The direct benefits of conducting energy audits include:

  • Financial Benefits from reduced energy consumption and energy cost reductions (e.g. by changing suppliers, tariff or switching to renewables)
  • Operational Benefits
    • Management Information
    • Working Conditions
  • Environmental Benefits (e.g. switch to renewables, lower emissions fuel source or reduction of energy consumption).

Energy audits may be a requirement of Government Acts and Regulations, or voluntary programs with unlegislated requirements. Programs requiring energy audits, or where an energy audit provides much of the information required to meet program requirements include:

  • NGER (National Greenhouse and Energy Reporting act);
  • GRI (Global Reporting Initiative voluntary programme);
  • NABERS (National Australian Built Environment Rating System regulatory for commercial building sector, voluntary for other sectors);
  • GREEN STAR (Green Building Council of Australia voluntary programme).

The specifications for Energy Audits have been prescribed in international standards. Standards applicable to Energy Auditing include:

  • AS NZS 3598.1:2014 Energy Audits
  • AS/NZS ISO 50001:2021 Energy Management Systems Requirements with guidance for use.

The AS NZS 3598 defines three levels of audit (levels: 1 desktop, 2 walkthrough, and 3 detailed investigation of specific equipment or system/s) with each level having additional requirements over the level immediately below it. The energy user may decide on a single level of audit, or may start with a Level 1 audit and use the results to decide whether to progress to a level 2 or 3 audit. The content and time spent on an audit will vary depending on the size of the site and the cost of energy use for the site.
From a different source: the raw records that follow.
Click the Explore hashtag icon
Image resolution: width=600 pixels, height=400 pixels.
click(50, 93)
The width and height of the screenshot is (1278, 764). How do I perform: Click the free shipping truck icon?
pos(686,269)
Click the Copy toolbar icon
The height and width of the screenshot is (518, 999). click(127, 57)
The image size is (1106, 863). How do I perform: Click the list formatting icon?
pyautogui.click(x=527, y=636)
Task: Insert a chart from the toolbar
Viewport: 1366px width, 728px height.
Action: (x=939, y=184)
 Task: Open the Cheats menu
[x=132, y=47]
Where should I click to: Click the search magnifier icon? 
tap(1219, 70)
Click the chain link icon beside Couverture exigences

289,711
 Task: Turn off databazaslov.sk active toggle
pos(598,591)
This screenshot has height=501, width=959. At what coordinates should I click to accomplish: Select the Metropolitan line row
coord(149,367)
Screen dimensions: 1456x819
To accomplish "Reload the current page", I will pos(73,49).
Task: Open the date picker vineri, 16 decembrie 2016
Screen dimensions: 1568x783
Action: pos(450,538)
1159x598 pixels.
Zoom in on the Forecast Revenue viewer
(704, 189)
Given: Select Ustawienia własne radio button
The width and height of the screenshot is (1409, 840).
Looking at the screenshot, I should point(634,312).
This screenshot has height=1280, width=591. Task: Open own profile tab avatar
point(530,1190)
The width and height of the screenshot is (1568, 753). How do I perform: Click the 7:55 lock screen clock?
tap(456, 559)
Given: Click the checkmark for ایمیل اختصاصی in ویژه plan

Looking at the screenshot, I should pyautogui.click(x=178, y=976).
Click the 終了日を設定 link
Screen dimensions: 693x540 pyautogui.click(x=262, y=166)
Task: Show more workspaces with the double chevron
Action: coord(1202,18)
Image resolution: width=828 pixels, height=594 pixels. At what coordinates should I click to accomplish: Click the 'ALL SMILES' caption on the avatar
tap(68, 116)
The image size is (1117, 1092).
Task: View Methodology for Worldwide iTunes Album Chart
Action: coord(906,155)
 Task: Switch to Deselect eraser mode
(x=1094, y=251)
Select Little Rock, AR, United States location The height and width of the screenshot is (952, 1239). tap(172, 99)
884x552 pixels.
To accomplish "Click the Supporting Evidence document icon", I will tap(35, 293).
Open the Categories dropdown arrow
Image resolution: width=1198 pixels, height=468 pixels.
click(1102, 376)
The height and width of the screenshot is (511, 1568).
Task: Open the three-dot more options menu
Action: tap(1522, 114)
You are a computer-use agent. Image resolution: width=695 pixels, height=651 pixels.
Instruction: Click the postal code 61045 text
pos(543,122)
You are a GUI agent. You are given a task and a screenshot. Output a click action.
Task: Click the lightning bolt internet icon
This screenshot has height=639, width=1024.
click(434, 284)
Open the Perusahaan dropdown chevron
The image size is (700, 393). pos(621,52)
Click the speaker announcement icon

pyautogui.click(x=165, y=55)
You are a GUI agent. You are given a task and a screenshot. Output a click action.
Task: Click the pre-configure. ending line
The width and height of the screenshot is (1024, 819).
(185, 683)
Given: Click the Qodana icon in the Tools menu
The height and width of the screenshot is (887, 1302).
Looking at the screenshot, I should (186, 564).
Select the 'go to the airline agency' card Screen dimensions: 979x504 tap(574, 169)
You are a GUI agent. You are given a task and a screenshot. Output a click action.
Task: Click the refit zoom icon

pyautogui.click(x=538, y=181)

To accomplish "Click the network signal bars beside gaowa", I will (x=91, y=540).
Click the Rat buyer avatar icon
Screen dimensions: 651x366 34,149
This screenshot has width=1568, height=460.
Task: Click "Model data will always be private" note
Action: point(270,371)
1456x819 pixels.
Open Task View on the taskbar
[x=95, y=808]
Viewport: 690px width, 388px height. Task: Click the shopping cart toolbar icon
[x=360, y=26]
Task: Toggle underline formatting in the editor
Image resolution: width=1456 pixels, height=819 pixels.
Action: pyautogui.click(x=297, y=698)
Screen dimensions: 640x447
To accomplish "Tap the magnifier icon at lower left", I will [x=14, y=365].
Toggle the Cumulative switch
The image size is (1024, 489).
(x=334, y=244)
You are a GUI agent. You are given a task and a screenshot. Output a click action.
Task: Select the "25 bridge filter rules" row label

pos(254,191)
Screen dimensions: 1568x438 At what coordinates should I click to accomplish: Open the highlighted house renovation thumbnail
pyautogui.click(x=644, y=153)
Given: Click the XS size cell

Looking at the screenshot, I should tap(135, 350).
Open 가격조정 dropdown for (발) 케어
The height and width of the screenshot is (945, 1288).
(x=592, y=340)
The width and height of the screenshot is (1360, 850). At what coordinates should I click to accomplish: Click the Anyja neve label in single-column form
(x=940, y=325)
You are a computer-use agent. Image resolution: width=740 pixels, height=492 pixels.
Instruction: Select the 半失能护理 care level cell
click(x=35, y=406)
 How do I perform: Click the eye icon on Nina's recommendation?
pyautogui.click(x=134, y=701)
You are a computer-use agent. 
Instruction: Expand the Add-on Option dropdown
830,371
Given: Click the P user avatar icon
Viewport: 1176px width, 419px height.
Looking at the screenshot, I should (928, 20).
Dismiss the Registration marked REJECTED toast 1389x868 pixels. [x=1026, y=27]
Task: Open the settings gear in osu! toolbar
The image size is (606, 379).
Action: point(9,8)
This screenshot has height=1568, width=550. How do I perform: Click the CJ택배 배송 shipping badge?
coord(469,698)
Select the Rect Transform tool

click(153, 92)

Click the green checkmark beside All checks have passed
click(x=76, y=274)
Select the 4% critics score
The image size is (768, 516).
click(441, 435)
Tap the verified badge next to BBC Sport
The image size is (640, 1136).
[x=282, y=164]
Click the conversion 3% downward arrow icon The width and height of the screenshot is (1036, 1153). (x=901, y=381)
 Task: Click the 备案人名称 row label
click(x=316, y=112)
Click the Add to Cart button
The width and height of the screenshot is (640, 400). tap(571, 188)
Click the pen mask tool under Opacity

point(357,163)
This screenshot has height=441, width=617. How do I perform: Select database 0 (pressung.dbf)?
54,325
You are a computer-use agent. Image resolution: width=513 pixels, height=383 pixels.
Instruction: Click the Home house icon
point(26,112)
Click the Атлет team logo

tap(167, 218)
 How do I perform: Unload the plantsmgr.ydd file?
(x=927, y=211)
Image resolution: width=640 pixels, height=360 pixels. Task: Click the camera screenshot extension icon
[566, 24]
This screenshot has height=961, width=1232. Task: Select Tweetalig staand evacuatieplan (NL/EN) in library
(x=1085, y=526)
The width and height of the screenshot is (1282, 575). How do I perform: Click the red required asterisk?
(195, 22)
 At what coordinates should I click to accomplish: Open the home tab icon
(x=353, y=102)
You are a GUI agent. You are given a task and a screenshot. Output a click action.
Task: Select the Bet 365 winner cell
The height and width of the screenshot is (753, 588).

Alberfield’s experience in Energy Auditing has established that energy audits can have a very broad scope in complex and varied sites that will require investigation of weeks to months of data for key energy consumption related factors on site, such as hours of operation, staff levels, seasonal impacts, services provided at the site and plant and equipment. Recommendations addressing energy and associated emissions reductions and cost savings require a thorough understanding of the technologies and services utilised at the site. Key items considered during an Energy Audit include:

  • Energy Policy & Management
  • Environmental conditions (temperature, Heating Degree Days, Cooling Degree Days)
  • GFA/NLA (Gross Floor Areas vs Net Lettable Areas)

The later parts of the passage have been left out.